What happened: It’s another example of how the pandemic has changed how we do business, and how we live our lives.

  • Advertisers pulled back at the beginning of the pandemic, but then lockdown life turbo-charged the transition to all things digital — so as the economy reopened this year, the ad dollars naturally gravitated there in greater force.
  • Competition for ad space is now driving prices sky-high.

What they’re saying: “The [digital advertising platforms] are a lot more competitive than they used to be,” Andy Taylor, VP of research at Tinuiti, tells Axios. "For most advertisers, pricing is the highest it's ever been."

  • One VP of e-commerce at a direct-to-consumer beauty brand tells Axios that the company's digital ads are now at least 50% more costly than they were in January, on a per click or per impression basis.
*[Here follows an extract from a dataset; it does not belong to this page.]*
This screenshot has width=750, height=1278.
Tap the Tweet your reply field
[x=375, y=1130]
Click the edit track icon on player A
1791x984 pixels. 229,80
The intrigue: As ad costs have shot up, the power of consumer targeting on social media has suffered — thanks to Apple's recent iOS updates prioritizing data privacy.

  • "Facebook and Instagram CPM is just going through the roof — and their targeting is a lot weaker than it has historically been," the e-commerce exec says.

The impact: Given the escalating prices and declining return on investment, some brands have recently begun moving more of their ad budgets to other venues, like streaming TV, traditional TV, and even direct mailings.

  • The costs of those options has crept up as well, but at growth rates more in line with historical levels, the executive says.

What to watch: If prices stay high, the impact on startups that need to acquire their first round of customers could be significant. The era of ease for digital-native consumer facing companies, like Warby Parker and Allbirds, may be over.

  • "For a startup, this is a really tough time. A lot of them have historically depended quite a bit on the social platforms to track their business. They usually have lean marketing budgets, and you need returns on those investments," the e-commerce exec says.